## Input records
···

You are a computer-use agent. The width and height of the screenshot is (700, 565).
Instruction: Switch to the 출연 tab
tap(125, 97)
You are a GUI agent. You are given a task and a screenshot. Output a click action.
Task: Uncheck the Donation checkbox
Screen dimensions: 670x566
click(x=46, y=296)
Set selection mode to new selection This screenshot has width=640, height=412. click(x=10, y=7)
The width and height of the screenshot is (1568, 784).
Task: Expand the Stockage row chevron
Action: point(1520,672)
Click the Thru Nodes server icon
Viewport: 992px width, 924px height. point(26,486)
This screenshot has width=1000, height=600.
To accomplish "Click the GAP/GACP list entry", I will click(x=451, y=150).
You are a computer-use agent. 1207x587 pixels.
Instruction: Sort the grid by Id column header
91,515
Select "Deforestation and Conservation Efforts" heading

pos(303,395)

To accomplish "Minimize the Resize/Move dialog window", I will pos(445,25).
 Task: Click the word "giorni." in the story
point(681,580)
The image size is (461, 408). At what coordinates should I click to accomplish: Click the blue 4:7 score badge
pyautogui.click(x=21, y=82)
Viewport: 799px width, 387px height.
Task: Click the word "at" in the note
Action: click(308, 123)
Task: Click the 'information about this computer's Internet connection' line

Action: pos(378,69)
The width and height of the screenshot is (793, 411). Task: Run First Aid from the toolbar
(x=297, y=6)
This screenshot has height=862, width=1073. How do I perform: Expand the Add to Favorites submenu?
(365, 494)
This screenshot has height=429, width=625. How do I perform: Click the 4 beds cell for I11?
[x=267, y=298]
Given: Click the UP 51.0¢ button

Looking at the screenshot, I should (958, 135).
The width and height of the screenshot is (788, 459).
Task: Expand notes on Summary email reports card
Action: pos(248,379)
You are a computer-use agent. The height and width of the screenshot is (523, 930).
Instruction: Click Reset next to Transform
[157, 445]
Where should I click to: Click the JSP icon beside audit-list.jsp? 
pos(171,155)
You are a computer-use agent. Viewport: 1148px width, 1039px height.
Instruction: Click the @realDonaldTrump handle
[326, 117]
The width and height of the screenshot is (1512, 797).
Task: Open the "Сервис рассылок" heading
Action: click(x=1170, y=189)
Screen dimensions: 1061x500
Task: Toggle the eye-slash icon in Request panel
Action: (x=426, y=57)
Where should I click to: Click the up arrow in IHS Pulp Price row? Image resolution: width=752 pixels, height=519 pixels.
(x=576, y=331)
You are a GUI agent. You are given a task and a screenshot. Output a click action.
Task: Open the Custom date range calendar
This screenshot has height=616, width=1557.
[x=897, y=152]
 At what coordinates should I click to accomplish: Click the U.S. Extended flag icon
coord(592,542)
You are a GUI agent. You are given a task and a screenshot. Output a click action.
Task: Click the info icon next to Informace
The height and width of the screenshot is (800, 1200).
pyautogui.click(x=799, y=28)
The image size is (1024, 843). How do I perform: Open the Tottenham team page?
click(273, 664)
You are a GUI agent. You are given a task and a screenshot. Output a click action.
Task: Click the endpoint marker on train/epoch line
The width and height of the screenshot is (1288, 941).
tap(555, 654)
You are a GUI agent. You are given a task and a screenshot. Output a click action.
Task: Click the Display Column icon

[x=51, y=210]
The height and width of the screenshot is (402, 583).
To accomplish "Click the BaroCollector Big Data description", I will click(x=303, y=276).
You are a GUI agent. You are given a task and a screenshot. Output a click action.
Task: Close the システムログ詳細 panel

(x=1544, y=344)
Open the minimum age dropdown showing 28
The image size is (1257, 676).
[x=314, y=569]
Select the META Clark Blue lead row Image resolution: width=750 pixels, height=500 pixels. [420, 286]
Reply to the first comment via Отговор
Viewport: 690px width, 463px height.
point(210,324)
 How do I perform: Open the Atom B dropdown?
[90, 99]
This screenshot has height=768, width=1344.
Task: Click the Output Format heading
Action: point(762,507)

···

## Problem requirements
From the first line to the last, reproduce the data exactly.

## Exercise output
You are a computer-use agent. The width and height of the screenshot is (700, 565).
Instruction: Switch to the 출연 tab
tap(125, 97)
You are a GUI agent. You are given a task and a screenshot. Output a click action.
Task: Uncheck the Donation checkbox
Screen dimensions: 670x566
click(x=46, y=296)
Set selection mode to new selection This screenshot has width=640, height=412. click(x=10, y=7)
The width and height of the screenshot is (1568, 784).
Task: Expand the Stockage row chevron
Action: point(1520,672)
Click the Thru Nodes server icon
Viewport: 992px width, 924px height. point(26,486)
This screenshot has width=1000, height=600.
To accomplish "Click the GAP/GACP list entry", I will click(x=451, y=150).
You are a computer-use agent. 1207x587 pixels.
Instruction: Sort the grid by Id column header
91,515
Select "Deforestation and Conservation Efforts" heading

pos(303,395)

To accomplish "Minimize the Resize/Move dialog window", I will pos(445,25).
 Task: Click the word "giorni." in the story
point(681,580)
The image size is (461, 408). At what coordinates should I click to accomplish: Click the blue 4:7 score badge
pyautogui.click(x=21, y=82)
Viewport: 799px width, 387px height.
Task: Click the word "at" in the note
Action: click(308, 123)
Task: Click the 'information about this computer's Internet connection' line

Action: pos(378,69)
The width and height of the screenshot is (793, 411). Task: Run First Aid from the toolbar
(x=297, y=6)
This screenshot has height=862, width=1073. How do I perform: Expand the Add to Favorites submenu?
(365, 494)
This screenshot has height=429, width=625. How do I perform: Click the 4 beds cell for I11?
[x=267, y=298]
Given: Click the UP 51.0¢ button

Looking at the screenshot, I should (958, 135).
The width and height of the screenshot is (788, 459).
Task: Expand notes on Summary email reports card
Action: pos(248,379)
You are a computer-use agent. The height and width of the screenshot is (523, 930).
Instruction: Click Reset next to Transform
[157, 445]
Where should I click to: Click the JSP icon beside audit-list.jsp? 
pos(171,155)
You are a computer-use agent. Viewport: 1148px width, 1039px height.
Instruction: Click the @realDonaldTrump handle
[326, 117]
The width and height of the screenshot is (1512, 797).
Task: Open the "Сервис рассылок" heading
Action: click(x=1170, y=189)
Screen dimensions: 1061x500
Task: Toggle the eye-slash icon in Request panel
Action: (x=426, y=57)
Where should I click to: Click the up arrow in IHS Pulp Price row? Image resolution: width=752 pixels, height=519 pixels.
(x=576, y=331)
You are a GUI agent. You are given a task and a screenshot. Output a click action.
Task: Open the Custom date range calendar
This screenshot has height=616, width=1557.
[x=897, y=152]
 At what coordinates should I click to accomplish: Click the U.S. Extended flag icon
coord(592,542)
You are a GUI agent. You are given a task and a screenshot. Output a click action.
Task: Click the info icon next to Informace
The height and width of the screenshot is (800, 1200).
pyautogui.click(x=799, y=28)
The image size is (1024, 843). How do I perform: Open the Tottenham team page?
click(273, 664)
You are a GUI agent. You are given a task and a screenshot. Output a click action.
Task: Click the endpoint marker on train/epoch line
The width and height of the screenshot is (1288, 941).
tap(555, 654)
You are a GUI agent. You are given a task and a screenshot. Output a click action.
Task: Click the Display Column icon

[x=51, y=210]
The height and width of the screenshot is (402, 583).
To accomplish "Click the BaroCollector Big Data description", I will click(x=303, y=276).
You are a GUI agent. You are given a task and a screenshot. Output a click action.
Task: Close the システムログ詳細 panel

(x=1544, y=344)
Open the minimum age dropdown showing 28
The image size is (1257, 676).
[x=314, y=569]
Select the META Clark Blue lead row Image resolution: width=750 pixels, height=500 pixels. [420, 286]
Reply to the first comment via Отговор
Viewport: 690px width, 463px height.
point(210,324)
 How do I perform: Open the Atom B dropdown?
[90, 99]
This screenshot has height=768, width=1344.
Task: Click the Output Format heading
Action: point(762,507)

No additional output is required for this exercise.